> Given data
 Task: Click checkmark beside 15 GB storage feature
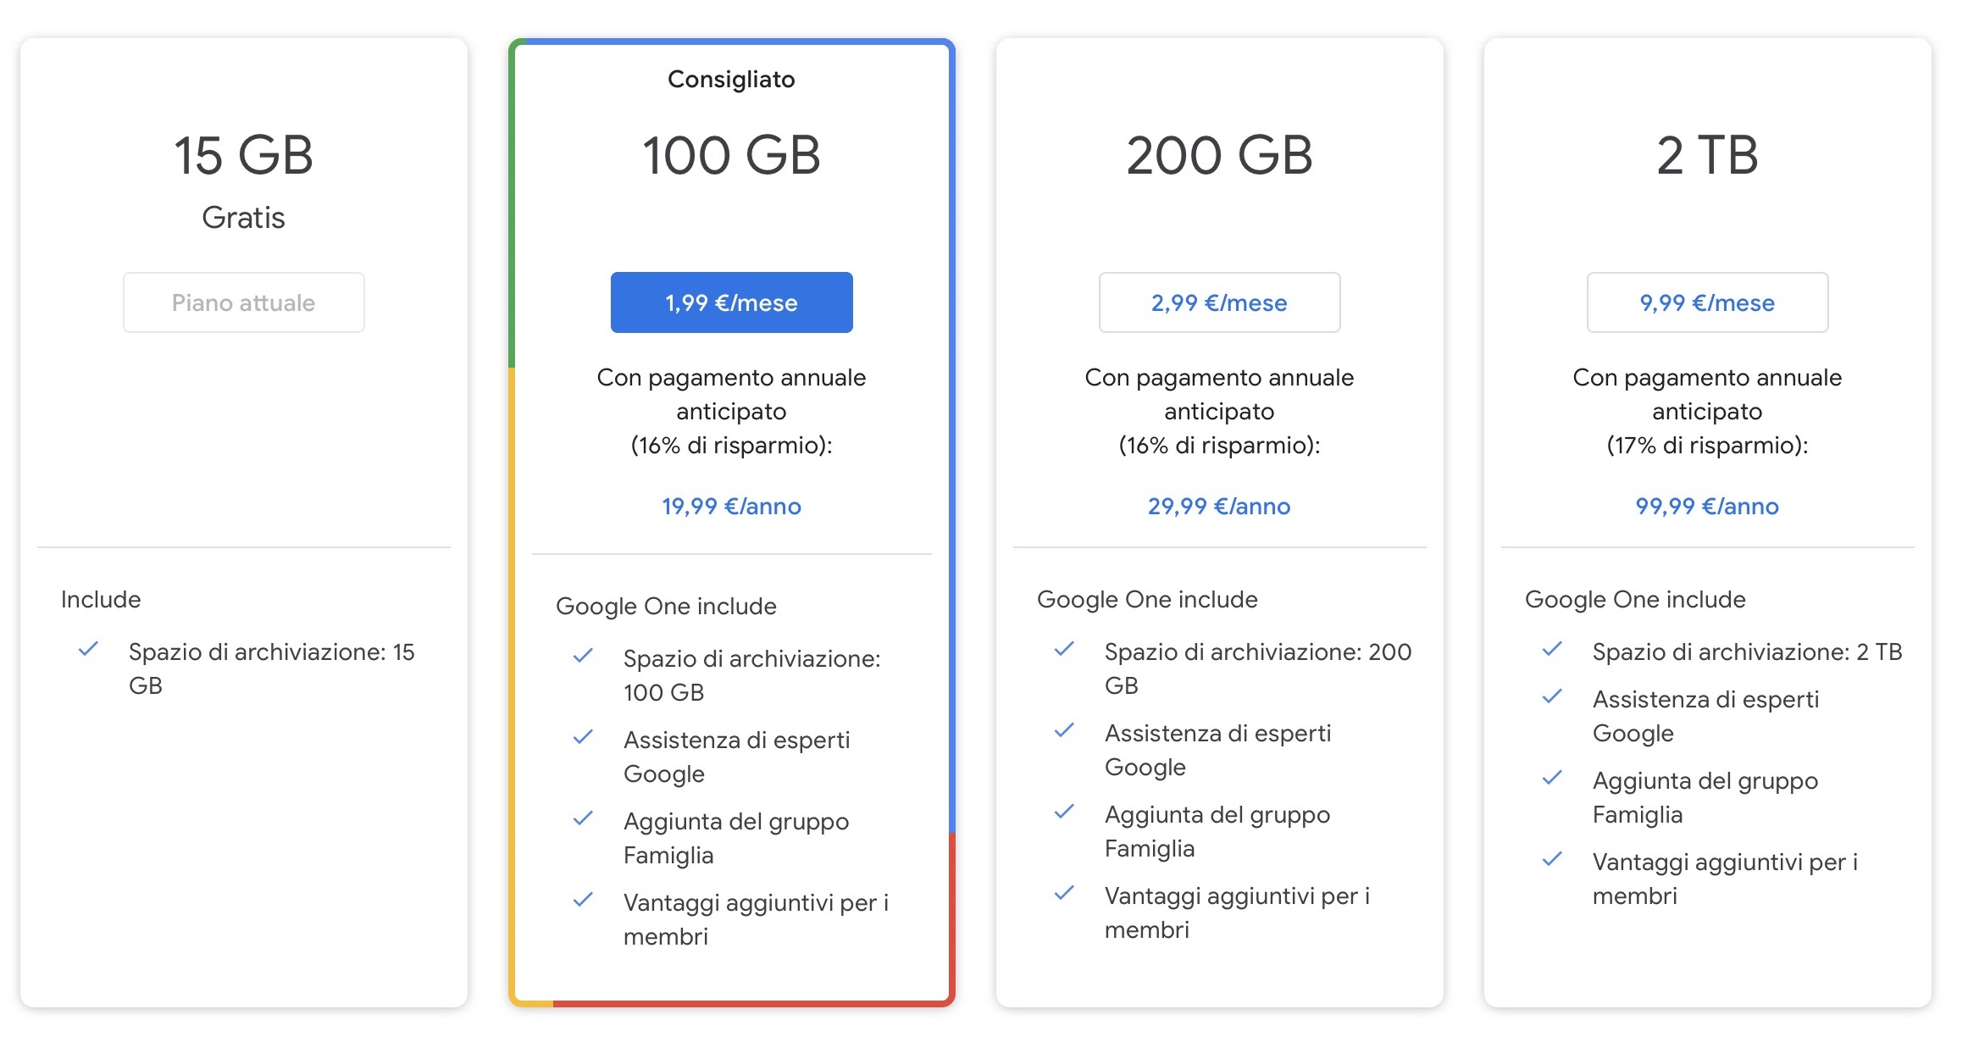point(89,650)
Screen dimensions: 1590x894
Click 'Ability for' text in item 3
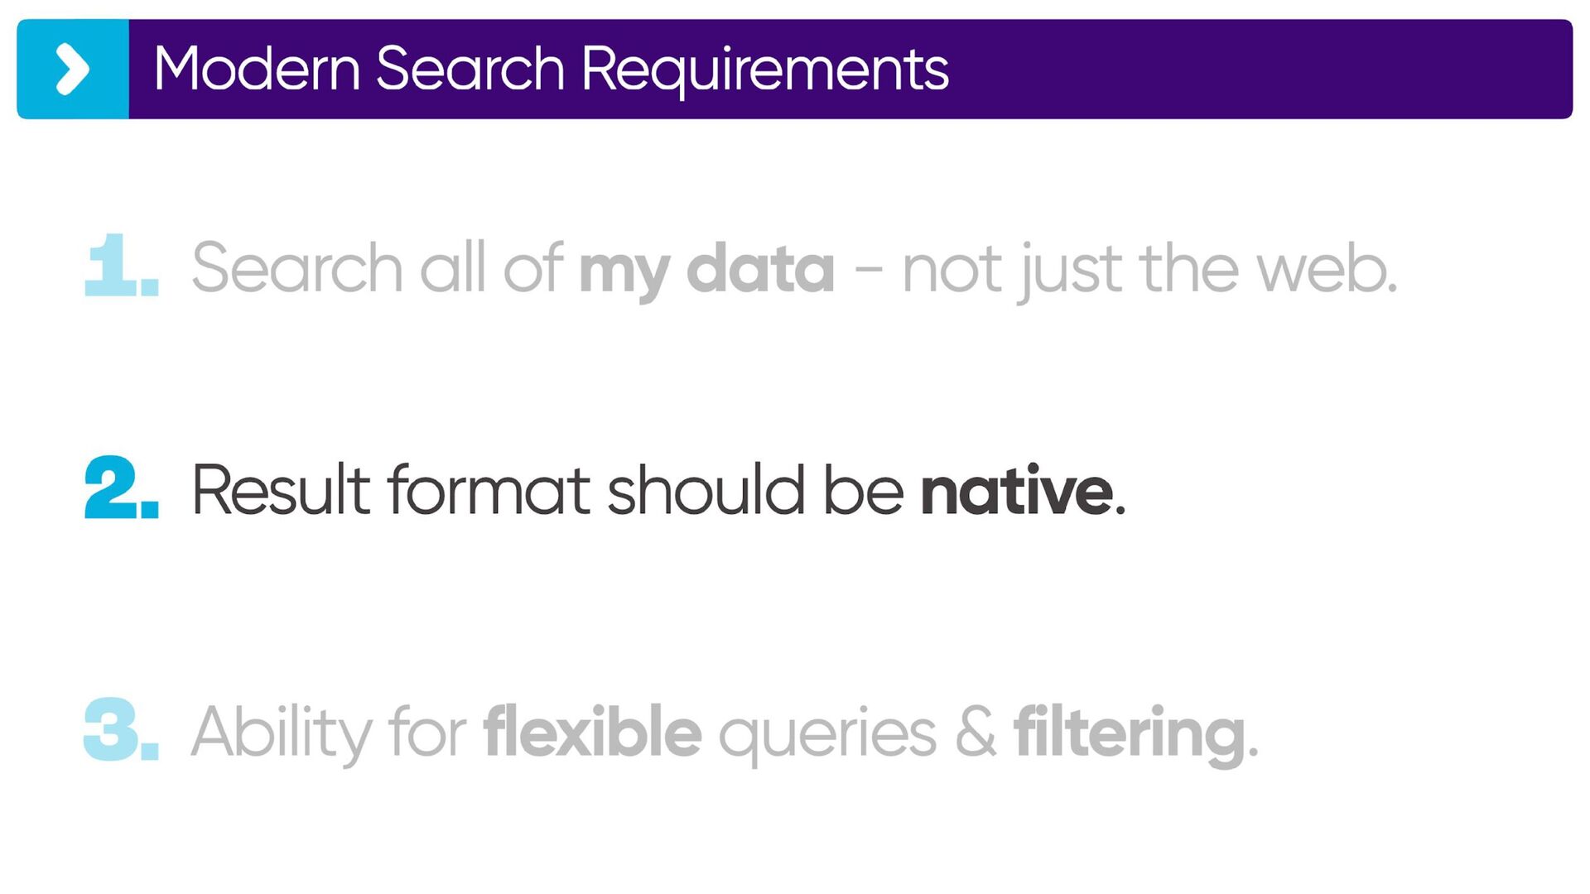point(329,733)
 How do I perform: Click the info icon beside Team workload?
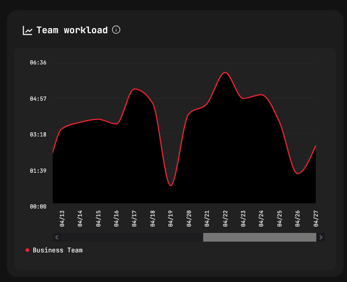(116, 30)
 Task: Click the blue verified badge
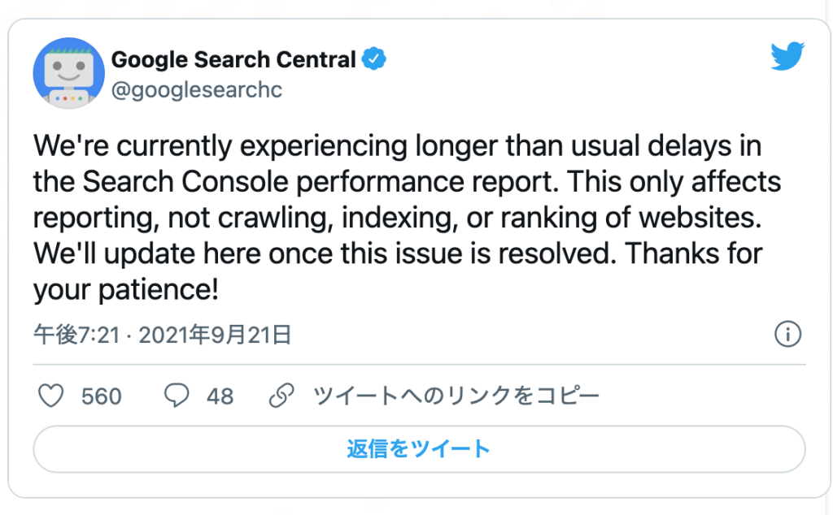tap(374, 58)
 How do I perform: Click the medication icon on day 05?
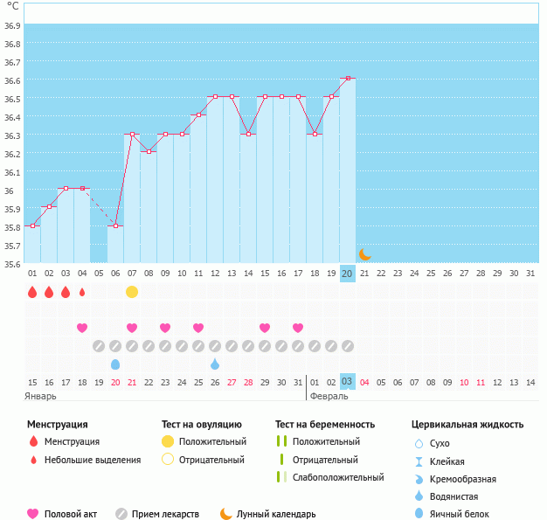(99, 346)
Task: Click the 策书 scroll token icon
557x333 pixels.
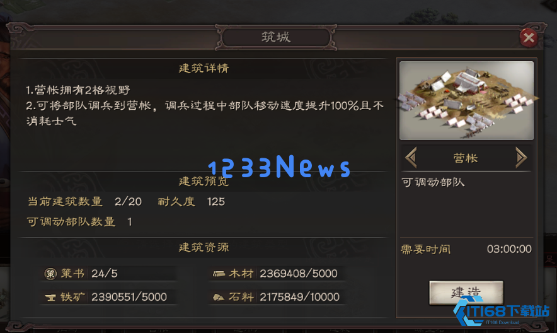Action: click(50, 274)
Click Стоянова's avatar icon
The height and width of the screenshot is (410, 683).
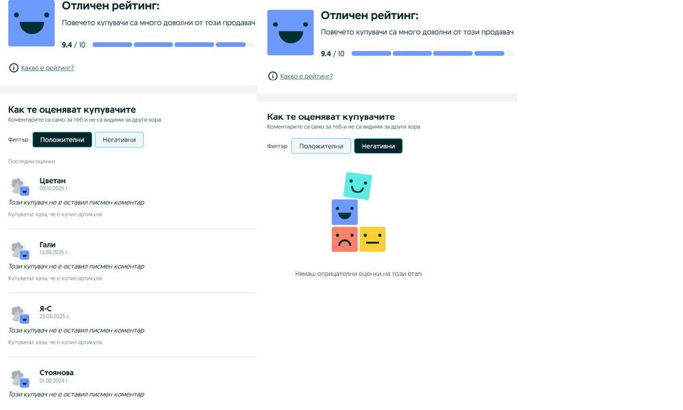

> Exercise brief
Go back to the line containing "How do I perform: Click the info" and output it and every line after it through the end of the records, exactly, but not the pictures.

> Answer space
 How do I perform: Click the info icon beside Team workload?
(116, 30)
 Task: Click the blue verified badge
tap(374, 58)
 How do I perform: Click the medication icon on day 05?
(99, 346)
Task: Click the 策书 scroll token icon
557x333 pixels.
Action: click(50, 274)
Click Стоянова's avatar icon
The height and width of the screenshot is (410, 683).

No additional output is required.